* What is required *
Which lines of the data hold the word "Select"? Copy all of them.

Stored items
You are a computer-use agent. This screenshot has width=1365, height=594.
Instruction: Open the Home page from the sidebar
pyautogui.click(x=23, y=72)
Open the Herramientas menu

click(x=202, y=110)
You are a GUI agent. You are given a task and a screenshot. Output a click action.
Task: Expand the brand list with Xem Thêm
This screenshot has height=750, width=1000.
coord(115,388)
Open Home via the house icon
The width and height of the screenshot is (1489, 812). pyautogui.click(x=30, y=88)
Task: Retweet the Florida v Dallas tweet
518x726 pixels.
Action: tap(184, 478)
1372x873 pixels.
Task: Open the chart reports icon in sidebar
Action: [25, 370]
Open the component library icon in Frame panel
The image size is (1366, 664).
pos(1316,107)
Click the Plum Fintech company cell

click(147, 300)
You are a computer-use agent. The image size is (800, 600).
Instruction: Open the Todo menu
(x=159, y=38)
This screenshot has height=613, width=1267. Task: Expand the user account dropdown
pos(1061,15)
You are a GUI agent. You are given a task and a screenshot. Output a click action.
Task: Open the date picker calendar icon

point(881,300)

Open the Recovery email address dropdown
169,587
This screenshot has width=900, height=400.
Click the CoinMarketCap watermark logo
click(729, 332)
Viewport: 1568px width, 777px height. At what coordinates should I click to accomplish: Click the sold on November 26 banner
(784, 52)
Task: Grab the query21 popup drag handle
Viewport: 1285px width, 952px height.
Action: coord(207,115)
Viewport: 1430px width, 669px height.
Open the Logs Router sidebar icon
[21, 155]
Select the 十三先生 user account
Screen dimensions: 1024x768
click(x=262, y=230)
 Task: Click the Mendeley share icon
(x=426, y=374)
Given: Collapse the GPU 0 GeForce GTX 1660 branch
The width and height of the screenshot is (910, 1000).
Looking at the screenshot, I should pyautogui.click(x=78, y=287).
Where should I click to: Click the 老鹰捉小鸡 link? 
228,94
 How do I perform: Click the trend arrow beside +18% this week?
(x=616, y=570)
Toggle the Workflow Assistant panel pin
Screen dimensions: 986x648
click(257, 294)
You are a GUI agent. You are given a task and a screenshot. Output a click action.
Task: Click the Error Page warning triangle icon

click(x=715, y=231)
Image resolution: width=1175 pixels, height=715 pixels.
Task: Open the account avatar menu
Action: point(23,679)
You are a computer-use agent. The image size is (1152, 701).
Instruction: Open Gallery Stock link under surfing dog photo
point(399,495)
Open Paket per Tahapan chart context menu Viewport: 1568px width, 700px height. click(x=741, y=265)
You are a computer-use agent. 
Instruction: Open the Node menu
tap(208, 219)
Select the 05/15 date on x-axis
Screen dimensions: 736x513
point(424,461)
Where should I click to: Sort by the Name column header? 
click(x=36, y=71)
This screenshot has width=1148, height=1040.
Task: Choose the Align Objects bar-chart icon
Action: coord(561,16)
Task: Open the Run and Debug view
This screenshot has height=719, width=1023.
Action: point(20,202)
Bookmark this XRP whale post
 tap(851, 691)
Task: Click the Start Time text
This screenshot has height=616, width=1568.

* Written response *
Select the 十三先生 user account
Select the 05/15 date on x-axis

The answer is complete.